:: What to work on ::
Render as a JSON list of strings the lines of the records starting with the line containing "The image size is (1220, 2576)." and going on through the end of the records, one string per line and blank lines left out.

Records for finding items:
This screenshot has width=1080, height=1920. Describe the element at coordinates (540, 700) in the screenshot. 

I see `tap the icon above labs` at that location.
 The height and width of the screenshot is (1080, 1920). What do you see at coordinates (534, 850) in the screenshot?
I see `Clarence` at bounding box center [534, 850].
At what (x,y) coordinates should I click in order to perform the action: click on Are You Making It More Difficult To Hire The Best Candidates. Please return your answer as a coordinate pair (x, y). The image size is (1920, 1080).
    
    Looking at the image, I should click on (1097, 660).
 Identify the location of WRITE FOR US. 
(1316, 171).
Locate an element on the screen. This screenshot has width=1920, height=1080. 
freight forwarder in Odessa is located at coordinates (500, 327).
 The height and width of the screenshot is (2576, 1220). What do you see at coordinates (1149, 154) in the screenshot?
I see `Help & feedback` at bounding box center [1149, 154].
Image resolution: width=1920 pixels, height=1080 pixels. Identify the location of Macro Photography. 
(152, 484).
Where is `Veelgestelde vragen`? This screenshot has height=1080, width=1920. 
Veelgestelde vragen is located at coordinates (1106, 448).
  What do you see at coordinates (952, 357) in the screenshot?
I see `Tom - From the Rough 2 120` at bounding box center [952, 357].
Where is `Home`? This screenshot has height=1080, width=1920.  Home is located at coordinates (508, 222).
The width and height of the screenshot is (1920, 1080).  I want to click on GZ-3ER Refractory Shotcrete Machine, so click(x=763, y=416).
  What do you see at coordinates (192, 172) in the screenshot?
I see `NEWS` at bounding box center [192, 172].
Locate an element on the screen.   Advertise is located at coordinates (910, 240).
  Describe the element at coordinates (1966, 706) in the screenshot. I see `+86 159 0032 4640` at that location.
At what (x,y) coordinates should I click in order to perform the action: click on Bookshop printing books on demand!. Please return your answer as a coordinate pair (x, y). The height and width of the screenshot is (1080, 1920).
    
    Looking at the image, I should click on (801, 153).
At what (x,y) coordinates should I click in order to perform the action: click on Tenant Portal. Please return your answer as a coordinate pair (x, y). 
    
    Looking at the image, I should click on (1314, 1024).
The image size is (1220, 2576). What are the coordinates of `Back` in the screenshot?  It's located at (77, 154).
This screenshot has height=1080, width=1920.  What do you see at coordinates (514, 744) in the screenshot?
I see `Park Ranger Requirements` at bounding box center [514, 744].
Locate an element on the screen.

:: Output below ::
[
  "The image size is (1220, 2576). What are the coordinates of `Back` in the screenshot?  It's located at (77, 154).",
  "This screenshot has height=1080, width=1920.  What do you see at coordinates (514, 744) in the screenshot?",
  "I see `Park Ranger Requirements` at bounding box center [514, 744].",
  "Locate an element on the screen."
]